**SET EXERCISE:** Which lines in the entries below contain the string "handle", matching case exactly? Locate each one and copy it out in full.

**LISTING:**
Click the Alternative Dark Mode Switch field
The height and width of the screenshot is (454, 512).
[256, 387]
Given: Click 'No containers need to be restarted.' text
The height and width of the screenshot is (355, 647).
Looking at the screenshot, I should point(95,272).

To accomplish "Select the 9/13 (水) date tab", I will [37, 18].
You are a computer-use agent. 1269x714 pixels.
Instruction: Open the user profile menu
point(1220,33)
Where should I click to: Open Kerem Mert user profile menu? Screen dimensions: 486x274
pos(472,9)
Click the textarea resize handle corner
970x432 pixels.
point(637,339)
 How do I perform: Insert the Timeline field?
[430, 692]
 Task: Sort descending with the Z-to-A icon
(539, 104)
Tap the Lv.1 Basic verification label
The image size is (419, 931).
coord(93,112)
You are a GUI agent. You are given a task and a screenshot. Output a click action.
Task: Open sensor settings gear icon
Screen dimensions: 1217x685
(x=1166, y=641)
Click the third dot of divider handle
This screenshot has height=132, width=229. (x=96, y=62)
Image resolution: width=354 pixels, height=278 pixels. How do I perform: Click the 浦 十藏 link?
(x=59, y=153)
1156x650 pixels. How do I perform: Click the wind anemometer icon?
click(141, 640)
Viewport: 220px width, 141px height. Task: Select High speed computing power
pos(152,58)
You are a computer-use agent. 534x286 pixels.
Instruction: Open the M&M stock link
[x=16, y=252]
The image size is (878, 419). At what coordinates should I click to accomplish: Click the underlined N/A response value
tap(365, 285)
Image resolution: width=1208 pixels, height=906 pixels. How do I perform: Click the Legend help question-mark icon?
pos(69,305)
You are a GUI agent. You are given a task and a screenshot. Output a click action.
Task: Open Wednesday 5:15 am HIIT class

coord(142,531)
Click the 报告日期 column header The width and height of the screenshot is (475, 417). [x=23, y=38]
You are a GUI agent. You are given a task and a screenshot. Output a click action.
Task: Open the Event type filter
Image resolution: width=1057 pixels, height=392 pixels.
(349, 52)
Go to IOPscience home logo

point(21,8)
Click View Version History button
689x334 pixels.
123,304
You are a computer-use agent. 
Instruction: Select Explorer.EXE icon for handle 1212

**OUTPUT:**
Click the textarea resize handle corner
Click the third dot of divider handle
Instruction: Select Explorer.EXE icon for handle 1212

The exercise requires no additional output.